OpenAI released its GPT-3.5 artificial intelligence chatbot for free use late last year and every sector of the economy has taken notice, financial advisors included.
The attention accelerated in March as an updated service—GPT-4—became available to anyone willing to pay a $20 subscription fee.
OpenAI opened its API in March, meaning widespread integration of the game-changing technology into the technology advisors already use.
But beyond the wealthstack, advisors are finding ways to use ChatGPT and similar, currently available tools on their own.
Mark Wilson, a 56-year-old financial planner with MILE Wealth Management in Irvine, Calif., is a tech native with a bachelor’s degree in computer science, so buying a subscription to GPT-4 was a “no-brainer.”
Wilson has been entering prompts to see how ChatGPT might help with his financial planning work yet found many of the results “pretty useless or worse.” After much experimentation, however, he has settled on some 15 use cases where the tool has been helpful, including idea generation, summarizing blocks of dense text and composing drafts of client communications.
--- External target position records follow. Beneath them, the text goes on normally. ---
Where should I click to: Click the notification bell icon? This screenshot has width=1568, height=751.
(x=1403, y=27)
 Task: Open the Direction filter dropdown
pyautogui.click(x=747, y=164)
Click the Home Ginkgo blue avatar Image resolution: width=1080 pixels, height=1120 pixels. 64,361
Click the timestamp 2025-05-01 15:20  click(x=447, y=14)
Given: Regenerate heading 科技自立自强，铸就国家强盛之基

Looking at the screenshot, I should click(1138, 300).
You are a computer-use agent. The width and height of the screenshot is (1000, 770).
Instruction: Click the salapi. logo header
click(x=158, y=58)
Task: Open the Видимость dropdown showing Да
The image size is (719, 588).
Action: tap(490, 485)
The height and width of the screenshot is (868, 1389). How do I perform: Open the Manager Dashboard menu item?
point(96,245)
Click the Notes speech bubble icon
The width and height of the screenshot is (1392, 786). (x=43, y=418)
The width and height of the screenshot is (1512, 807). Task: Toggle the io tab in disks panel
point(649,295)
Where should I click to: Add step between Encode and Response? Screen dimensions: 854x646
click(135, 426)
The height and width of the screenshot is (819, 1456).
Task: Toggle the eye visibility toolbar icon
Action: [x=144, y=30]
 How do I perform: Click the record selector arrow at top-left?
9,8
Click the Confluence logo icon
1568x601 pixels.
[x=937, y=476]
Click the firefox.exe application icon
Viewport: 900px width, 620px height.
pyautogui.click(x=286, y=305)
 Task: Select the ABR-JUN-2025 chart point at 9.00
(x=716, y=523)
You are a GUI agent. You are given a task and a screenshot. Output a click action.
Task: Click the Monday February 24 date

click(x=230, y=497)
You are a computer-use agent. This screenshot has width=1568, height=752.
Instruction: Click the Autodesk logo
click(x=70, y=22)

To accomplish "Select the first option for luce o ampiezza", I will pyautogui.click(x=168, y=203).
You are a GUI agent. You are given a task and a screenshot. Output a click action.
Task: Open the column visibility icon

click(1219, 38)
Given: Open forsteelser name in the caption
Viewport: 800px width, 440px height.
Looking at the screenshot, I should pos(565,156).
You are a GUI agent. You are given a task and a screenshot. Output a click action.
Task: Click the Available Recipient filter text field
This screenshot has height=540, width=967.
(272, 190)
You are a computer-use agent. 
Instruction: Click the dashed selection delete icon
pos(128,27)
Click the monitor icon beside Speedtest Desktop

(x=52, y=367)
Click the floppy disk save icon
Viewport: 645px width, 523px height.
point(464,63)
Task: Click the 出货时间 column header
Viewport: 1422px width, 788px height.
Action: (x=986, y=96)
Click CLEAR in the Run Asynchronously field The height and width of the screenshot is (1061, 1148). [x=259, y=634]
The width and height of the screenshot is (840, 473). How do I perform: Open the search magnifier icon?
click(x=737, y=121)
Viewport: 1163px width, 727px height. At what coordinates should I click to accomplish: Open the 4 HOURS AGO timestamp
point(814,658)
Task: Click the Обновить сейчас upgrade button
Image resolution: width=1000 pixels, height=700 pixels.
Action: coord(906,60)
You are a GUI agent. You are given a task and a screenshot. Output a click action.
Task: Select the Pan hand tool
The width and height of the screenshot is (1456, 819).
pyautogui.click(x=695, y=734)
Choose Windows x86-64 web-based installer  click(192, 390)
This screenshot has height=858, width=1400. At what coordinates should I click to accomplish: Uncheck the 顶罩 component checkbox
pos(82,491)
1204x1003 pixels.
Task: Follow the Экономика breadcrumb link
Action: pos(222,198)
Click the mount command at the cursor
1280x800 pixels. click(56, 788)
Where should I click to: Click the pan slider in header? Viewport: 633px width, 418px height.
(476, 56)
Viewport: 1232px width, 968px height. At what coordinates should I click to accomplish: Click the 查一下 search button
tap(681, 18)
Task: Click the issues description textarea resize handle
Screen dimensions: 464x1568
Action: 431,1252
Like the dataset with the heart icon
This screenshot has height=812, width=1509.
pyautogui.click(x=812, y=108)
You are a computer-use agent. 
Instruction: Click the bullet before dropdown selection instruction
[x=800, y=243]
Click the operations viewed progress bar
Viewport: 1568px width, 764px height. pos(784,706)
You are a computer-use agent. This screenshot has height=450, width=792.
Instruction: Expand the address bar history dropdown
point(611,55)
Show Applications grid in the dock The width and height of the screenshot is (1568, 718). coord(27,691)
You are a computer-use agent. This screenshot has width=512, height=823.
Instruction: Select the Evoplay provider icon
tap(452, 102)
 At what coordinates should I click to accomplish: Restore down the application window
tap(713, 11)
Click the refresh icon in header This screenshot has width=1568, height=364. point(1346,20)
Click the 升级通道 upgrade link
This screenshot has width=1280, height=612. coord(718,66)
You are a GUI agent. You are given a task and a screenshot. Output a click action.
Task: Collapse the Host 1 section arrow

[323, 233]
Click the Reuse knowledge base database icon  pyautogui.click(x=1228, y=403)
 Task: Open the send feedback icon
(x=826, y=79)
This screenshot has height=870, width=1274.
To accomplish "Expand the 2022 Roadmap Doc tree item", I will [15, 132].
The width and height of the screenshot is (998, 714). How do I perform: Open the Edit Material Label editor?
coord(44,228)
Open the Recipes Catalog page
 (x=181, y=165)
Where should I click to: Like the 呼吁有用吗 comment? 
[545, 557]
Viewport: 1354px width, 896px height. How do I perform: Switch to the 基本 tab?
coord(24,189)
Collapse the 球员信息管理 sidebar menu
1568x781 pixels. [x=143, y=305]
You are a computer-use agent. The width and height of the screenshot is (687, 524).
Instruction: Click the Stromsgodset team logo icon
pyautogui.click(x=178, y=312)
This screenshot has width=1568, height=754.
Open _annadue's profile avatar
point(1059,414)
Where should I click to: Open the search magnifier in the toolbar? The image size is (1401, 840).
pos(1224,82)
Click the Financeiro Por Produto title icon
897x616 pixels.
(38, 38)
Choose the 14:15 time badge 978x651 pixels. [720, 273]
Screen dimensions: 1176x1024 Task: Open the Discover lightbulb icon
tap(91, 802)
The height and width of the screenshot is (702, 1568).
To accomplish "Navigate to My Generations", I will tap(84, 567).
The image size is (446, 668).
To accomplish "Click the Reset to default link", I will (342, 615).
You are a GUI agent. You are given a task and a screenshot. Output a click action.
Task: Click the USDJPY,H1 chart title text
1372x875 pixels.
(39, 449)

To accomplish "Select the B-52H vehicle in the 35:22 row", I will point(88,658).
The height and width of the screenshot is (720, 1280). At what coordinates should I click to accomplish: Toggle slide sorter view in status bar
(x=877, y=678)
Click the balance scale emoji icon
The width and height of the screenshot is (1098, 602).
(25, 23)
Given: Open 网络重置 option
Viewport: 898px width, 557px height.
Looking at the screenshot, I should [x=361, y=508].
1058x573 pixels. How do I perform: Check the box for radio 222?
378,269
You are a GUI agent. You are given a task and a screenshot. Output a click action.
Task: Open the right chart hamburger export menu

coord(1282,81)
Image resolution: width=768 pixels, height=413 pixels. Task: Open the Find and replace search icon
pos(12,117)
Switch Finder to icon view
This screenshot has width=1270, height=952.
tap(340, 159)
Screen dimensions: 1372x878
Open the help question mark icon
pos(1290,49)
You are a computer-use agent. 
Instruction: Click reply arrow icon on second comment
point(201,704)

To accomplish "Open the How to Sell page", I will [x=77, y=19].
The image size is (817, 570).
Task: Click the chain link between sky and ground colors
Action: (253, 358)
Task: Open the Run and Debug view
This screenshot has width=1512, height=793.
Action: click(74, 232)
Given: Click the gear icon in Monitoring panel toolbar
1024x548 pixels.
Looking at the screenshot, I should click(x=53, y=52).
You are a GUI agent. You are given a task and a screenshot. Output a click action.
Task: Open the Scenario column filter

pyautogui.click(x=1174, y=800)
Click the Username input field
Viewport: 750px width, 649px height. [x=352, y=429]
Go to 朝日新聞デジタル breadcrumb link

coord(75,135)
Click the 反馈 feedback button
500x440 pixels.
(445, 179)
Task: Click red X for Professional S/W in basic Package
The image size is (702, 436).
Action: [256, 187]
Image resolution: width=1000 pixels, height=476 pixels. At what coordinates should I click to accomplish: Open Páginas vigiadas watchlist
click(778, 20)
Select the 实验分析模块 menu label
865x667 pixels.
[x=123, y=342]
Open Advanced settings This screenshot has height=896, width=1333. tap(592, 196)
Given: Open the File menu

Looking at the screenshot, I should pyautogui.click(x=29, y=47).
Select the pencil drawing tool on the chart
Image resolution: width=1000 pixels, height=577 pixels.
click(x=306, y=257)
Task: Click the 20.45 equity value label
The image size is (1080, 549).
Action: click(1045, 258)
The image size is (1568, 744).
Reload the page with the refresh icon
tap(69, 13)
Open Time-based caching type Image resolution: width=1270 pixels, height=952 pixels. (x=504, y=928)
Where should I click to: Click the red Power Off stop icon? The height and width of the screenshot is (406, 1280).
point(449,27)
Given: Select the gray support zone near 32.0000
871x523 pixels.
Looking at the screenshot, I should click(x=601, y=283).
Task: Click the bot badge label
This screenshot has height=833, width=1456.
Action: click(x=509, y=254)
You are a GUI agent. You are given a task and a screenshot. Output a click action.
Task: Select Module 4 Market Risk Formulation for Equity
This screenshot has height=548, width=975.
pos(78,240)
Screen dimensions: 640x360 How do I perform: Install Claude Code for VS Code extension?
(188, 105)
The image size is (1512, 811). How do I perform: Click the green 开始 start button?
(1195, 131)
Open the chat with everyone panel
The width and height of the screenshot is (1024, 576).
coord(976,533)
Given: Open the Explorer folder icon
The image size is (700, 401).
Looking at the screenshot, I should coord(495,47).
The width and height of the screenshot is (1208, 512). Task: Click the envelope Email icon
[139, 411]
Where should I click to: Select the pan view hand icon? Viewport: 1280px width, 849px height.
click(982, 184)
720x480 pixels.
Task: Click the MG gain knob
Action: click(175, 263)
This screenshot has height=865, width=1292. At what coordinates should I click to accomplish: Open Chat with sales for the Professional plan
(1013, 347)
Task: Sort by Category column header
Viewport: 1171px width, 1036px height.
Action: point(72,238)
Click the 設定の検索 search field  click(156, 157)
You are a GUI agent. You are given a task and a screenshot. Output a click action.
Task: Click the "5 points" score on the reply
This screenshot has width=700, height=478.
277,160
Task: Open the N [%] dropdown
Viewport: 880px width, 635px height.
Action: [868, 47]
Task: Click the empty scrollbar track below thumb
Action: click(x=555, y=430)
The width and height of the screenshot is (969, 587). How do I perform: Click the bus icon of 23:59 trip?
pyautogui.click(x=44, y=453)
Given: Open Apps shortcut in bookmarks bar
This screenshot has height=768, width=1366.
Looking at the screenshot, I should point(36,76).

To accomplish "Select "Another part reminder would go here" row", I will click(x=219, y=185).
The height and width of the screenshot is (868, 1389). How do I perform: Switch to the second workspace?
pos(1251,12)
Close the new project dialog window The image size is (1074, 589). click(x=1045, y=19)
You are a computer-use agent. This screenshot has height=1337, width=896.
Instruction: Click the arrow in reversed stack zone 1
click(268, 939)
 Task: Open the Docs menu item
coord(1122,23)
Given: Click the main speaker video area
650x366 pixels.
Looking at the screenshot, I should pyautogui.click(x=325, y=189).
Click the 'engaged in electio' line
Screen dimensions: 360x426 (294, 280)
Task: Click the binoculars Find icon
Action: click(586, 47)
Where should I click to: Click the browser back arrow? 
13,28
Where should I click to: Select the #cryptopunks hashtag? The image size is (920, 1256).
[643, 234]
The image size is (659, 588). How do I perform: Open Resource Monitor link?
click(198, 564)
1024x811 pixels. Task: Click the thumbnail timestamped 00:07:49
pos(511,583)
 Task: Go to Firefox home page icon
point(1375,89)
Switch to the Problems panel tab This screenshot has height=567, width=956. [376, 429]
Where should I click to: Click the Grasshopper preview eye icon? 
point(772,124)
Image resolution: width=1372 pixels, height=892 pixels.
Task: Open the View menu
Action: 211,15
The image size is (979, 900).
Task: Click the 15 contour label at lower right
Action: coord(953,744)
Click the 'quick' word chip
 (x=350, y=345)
Joey Loss, a financial planner with Flow Financial in Jacksonville, Fla., also pays the $20 per month subscription fee for the upgraded version of ChatGPT. He uses it to organize talking points on various subjects to share with clients, though cautions the information needs to be verified and personalized to the intended audience.
Kevin J. Brady, a financial advisor at Wealthspire in New York City, is 33 years old but said he would not characterize himself as the earliest adopter of new technology. Brady has found two main uses for the technology in his work: as a reference or template to answer common client questions and to brainstorm and smooth out written content to make it more readable.
Recently Brady wrote a white paper on a complex estate planning strategy for private equity partners; Microsoft Word said it was close to a 13th-grade reading level.
ChatGPT helped Brady reduce the word count by about 150 words and tweak the writing, bringing it closer to an 11th-grade reading level. A similar task completed without AI would have required several rounds of edits by colleagues.
John Boyd, founder and lead wealth advisor of MDRN Wealth in Scottsdale, Ariz., said clients have checked in with him to make sure he, and not an AI bot, was managing their portfolios.
Curtis J. Crossland, a financial planner with Suttle Crossland Wealth Advisors in Scottsdale, Ariz., said while concern that artificial intelligence will change the job of a financial planner was warranted, it won’t eliminate the human.
Even after AI surpasses the Turing Test—developed by mathematician Alan Turing to measure the moment when machines communicate at a level indistinguishable from humans—many clients will still want to work with a person.
Ron Strobel, a 34-year-old financial planner with Retire Sensibly in Meridian, Idaho, said he feels “swamped” with all the new fintech options, including AI.
Strobel said he sees AI as being beneficial when it comes to back-office tasks, including processing documents, sending reminders to advisors, maintaining client files, databases and compliance logs.
But the main hurdle preventing Strobel’s firm from adopting AI is the small size of his business serving a handful of clients. He said he didn’t see the utility of investing in AI given the size of his firm because he can deal with clients just as effectively one-on-one. If his firm was larger, he said, he might see a need to invest more in tools like AI to handle the volume.
Eric Amzalag, a 33-year-old financial advisor and owner of Peak Financial Planning in Woodland Hills, Calif., said that while he has found the technology to be a time-saver in terms of summarization of large amounts of text, a human is still required when using it to produce scenario-based planning answers and publishable content.
Yet Amzalag thinks if individual planners and RIAs do not increasingly incorporate these tools, brokerages like Schwab and Fidelity will, and that will help them “eat small practices’ lunches.”
Amzalag said he could foresee payroll companies and large brokerages eventually programming an AI financial planner that is so thorough and sophisticated it will replace the bottom 80% to 90% of financial planners who serve “low-complexity” clients.
On the flip side, Amzalag said he could also envision AI becoming a useful tool for tasks, including note taking, appointment setting, transcription, trading, and customer service, allowing an advisor to service a larger number of clients. Amzalag envisioned his clients interacting with an AI-backed “Eric bot” programmed to answer basic questions about plans and the planning process.
Anything more complicated, he said, could be forwarded to the actual Eric.